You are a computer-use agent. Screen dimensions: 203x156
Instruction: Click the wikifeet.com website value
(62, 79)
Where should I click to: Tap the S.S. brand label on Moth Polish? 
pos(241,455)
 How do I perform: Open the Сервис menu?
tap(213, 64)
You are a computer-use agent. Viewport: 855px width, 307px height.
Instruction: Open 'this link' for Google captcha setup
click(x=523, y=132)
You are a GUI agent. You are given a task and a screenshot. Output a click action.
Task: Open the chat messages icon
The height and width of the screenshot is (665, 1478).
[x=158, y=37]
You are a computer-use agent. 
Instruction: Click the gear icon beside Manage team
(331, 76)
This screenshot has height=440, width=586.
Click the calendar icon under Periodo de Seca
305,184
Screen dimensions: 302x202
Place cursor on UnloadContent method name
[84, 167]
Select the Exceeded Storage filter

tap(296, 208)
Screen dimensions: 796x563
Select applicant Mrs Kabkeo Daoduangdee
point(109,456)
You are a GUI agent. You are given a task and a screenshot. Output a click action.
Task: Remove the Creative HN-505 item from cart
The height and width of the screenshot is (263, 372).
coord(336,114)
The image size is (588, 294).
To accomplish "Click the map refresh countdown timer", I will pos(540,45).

◆ ◆ ◆

TASK OBJECTIVE >>
Only the last part of the entries above is needed: please copy the line with "The height and width of the screenshot is (665, 1478)." and each line after it exactly.

WRITTEN RESPONSE >>
The height and width of the screenshot is (665, 1478).
[x=158, y=37]
You are a computer-use agent. 
Instruction: Click the gear icon beside Manage team
(331, 76)
This screenshot has height=440, width=586.
Click the calendar icon under Periodo de Seca
305,184
Screen dimensions: 302x202
Place cursor on UnloadContent method name
[84, 167]
Select the Exceeded Storage filter

tap(296, 208)
Screen dimensions: 796x563
Select applicant Mrs Kabkeo Daoduangdee
point(109,456)
You are a GUI agent. You are given a task and a screenshot. Output a click action.
Task: Remove the Creative HN-505 item from cart
The height and width of the screenshot is (263, 372).
coord(336,114)
The image size is (588, 294).
To accomplish "Click the map refresh countdown timer", I will pos(540,45).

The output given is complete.